I'm in trouble with an installation of vSphere cluster.
The infra is composed with BL460c G7 servers installed with ESX 4.1U1
The storage is two datacore SSY 7 psp4 with on hitachi box per datacore server.
Those two storage are located in two separate datacenter connected with a two 10Gb connection (LAN config).
The fabriks are IBM McData 140M.
each ESX has two FC cards connected on each McData switch which are connected to the datacore servers.
Replication between storage boxes is enabled. Every component is in the VMWare HCL and all the technical bulletin have been followed.
The ESXs (and storage) are configured to use ALUA and fixed_AP psp.
The issue :
When we stop one switch, the failover occured, and one path became dead.When the switch is back on, the secondary path switch back online.
When a datacore server is restarted, one of the two paths became dead but never go back online even if the datacore server is on.
The only way to get back the second path is ESX reboot...
I installed many infrastructure but never have this case. I'm not able to find any solution and find no clue to solve it.
Help or info will be appreciate, of course.
Couple of questions
1. Once the vVol's have recovered (Healthy) are the paths still dead?
2. When you check the "channel" on the SANsymphony server are the ESX hosts "logged in"?
3. Are all the channels heathly for the specific Vvols? (Once the mirror relationship recovers)
4. Is the vVol configured as a 3PAR? (Multipathed correctly?)
ESX Host 1 --> SANsymphony1- Port1 (Example)
---> SANsymphony2- Port 1 (Example)
Have you tried:
1. Re-initializing the channel? once the mirrored volume has recovered?
2. I see you have reviewed the follow TB5 on the DataCore Site? http://datacore.custhelp.com/app/answers/detail/a_id/578/~/technical-bulletins-for-use-with-datacore...
3. Once the mirror relationships have recovery can you rescan for LUN/s / VMFS's on the host to bring the path up? (The Reboot obviously works).
4. Also, can you confirm what advanced settings you have set for your application channels? (E.G: Link mode, Speed, and other settings)...
Also, there is a fix listed for SANsymphony 7.0 PSP 4 --> Update 1 -->
"Problem: After target port re-initialization, some initiator ports, especially on VMware ESX application servers, failed to re-login."
Have you applied Update 1 or 2 Yet? for SANsymphony 7.0 PSP4
Can you provide a diagram of the configuration?
You're right, my post was not complete.
We installed the PSP4 U2 which is supposed to include the fix for this bug (solved by the update 1).
ESX server are logued out after datacaore reboot.

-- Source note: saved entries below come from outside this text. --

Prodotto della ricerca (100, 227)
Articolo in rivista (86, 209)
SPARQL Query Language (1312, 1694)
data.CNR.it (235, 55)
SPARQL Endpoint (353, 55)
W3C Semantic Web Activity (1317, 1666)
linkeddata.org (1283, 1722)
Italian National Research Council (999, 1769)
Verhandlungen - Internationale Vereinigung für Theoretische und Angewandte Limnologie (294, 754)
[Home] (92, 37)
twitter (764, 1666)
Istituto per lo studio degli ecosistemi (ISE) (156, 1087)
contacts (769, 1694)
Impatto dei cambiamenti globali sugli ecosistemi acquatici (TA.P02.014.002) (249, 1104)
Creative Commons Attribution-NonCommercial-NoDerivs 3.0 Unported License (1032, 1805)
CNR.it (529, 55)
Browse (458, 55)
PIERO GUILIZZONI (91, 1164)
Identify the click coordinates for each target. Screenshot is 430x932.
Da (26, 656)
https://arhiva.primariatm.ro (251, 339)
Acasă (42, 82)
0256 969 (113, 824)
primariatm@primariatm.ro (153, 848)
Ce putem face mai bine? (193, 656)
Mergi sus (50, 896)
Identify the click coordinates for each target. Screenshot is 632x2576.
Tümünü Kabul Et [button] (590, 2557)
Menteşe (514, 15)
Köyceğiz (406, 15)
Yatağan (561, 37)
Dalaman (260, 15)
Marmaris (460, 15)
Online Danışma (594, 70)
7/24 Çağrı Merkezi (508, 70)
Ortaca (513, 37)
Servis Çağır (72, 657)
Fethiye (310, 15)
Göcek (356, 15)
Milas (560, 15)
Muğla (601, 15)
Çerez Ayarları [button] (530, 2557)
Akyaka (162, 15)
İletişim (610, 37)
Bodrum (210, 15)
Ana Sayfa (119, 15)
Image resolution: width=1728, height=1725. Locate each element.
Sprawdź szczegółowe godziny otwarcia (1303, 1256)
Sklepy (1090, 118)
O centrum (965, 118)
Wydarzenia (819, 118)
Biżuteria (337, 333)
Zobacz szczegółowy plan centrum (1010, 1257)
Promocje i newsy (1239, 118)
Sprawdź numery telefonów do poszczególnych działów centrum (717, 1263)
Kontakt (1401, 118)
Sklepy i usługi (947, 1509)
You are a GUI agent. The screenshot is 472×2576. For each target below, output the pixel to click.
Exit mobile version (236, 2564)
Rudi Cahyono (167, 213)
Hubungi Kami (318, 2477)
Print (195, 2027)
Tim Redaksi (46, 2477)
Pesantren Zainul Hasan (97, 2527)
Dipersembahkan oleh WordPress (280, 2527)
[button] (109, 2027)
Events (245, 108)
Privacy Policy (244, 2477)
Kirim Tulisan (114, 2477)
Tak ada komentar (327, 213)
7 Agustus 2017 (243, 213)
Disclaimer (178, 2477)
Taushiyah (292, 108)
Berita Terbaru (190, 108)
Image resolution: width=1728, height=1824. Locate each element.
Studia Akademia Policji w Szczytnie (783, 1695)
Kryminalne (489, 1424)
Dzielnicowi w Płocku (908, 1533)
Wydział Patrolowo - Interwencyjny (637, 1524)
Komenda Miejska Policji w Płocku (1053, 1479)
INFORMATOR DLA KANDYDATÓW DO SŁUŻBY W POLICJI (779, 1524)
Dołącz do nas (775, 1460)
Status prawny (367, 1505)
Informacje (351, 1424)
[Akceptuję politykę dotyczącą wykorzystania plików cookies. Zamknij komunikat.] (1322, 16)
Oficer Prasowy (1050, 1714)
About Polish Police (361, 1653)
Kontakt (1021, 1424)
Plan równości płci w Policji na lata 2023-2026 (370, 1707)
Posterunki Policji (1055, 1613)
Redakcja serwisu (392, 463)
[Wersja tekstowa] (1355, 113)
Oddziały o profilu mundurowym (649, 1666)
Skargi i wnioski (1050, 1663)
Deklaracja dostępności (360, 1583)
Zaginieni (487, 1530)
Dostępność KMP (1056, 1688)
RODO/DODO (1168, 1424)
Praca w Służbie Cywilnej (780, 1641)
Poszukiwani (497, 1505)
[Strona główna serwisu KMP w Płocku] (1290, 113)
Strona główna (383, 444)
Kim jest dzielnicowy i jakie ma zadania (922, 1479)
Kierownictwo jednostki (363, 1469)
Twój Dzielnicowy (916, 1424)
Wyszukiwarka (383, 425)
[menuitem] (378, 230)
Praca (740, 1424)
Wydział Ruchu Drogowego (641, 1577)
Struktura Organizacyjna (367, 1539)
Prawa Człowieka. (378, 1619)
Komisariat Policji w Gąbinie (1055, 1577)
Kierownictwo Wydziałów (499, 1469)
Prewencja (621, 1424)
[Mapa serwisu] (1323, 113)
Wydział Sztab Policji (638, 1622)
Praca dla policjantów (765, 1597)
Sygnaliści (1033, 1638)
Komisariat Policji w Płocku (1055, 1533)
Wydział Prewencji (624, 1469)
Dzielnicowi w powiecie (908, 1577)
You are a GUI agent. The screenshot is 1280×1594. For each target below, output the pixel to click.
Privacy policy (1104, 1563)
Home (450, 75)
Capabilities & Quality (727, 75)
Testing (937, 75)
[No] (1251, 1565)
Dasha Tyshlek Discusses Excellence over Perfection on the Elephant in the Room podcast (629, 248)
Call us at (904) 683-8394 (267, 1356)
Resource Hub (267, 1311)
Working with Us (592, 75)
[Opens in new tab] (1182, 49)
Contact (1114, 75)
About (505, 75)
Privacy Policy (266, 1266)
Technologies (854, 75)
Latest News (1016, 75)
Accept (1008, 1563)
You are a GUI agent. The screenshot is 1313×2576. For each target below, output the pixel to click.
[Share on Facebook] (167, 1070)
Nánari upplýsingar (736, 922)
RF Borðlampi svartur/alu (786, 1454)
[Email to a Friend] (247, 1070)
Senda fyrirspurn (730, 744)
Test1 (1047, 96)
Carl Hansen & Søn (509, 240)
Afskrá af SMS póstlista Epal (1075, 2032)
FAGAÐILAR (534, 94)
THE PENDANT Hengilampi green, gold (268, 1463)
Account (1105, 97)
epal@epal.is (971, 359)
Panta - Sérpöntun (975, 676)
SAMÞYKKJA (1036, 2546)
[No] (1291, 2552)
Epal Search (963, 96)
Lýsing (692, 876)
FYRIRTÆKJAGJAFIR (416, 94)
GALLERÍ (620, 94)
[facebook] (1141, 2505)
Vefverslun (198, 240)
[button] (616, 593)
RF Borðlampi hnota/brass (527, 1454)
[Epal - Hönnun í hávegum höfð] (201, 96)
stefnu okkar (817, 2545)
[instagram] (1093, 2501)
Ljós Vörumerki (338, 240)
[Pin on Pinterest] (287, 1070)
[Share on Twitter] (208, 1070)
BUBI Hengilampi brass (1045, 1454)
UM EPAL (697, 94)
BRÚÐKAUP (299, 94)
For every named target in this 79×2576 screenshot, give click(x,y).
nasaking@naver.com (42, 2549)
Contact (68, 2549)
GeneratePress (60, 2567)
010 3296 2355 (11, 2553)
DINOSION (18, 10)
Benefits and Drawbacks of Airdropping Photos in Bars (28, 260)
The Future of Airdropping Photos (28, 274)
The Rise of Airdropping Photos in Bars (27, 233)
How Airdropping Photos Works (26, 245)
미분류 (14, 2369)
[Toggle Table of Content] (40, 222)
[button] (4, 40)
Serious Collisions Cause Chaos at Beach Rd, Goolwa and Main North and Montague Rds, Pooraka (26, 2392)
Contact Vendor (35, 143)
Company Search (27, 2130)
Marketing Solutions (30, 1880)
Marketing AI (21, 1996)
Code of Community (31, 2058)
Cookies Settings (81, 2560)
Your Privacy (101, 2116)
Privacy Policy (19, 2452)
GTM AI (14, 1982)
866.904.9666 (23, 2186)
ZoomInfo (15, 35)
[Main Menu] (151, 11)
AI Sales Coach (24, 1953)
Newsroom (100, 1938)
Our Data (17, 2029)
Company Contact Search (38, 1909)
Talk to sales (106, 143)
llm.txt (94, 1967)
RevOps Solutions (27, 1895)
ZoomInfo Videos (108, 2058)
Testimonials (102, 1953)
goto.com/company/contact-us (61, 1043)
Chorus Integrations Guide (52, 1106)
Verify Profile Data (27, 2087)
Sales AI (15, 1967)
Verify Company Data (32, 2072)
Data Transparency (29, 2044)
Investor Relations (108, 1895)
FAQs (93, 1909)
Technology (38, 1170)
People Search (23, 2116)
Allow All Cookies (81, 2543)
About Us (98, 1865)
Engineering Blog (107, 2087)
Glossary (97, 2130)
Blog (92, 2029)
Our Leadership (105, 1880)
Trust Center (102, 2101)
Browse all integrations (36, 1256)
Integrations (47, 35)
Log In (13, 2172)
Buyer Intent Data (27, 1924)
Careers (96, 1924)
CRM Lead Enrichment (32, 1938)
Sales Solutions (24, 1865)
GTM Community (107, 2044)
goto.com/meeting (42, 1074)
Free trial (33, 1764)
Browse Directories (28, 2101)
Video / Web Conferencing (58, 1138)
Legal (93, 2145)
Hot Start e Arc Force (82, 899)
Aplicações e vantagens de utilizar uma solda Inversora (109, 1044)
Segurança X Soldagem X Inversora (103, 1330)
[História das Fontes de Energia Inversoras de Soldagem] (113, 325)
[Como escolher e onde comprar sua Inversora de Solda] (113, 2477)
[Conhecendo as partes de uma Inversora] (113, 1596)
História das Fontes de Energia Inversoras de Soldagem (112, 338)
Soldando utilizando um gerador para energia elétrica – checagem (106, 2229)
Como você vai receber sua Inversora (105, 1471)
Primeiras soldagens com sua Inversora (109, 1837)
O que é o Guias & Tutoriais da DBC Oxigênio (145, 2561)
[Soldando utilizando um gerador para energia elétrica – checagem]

All the vVols are ok. The multipathing seems correct (are it workeds fine when we tried to disable ports on fabriks).
We ried to re initialize the port, but no luck. An ESX rescan gave us no more success.
for the last question, if i understand your request, we tried the different mode : loop, PtoP and the loop and PtoP if failed.
(the loop mode is not supported by the mcData switches).
The speed is 2Gb. the other settings are default except the Disable Port While Stopped as described in the datacore TB5c document.
Just to re-clarify.....Are the ESX hosts shown as "logged in" (On the SANsymphony Server) to the supposidly dead path? once the SANsymphony box is up and running after to reboot? (maybe I mis-understood your comment on this)... If not, then your comments confirm that a re-initialise still does not make them login...... correct?
What if you dis-connect the App channel FC cable and re-connect to the FC switch? same for the ESX host? (then rescan)....
If they are listed as logged out, can you see if the Link status for the app channel is good (to the FC switch?).
Typically the app channel should be set to "Target only" however it sometimes helps to set the port to Target/Initiator with some configuration to ensure the HBA on the DataCore servers logs in to the FC switch correctly. (un-common issue but can happen)
Have you tried (while in this failed path scenario) mapping a new non-mirrored volume up the dead path to the same ESX host to see if it is seen?
I guess what I am trying to test is to see if all volumes on the rebooted SANsymphony box effected? (Do you have any other App channels you can try?)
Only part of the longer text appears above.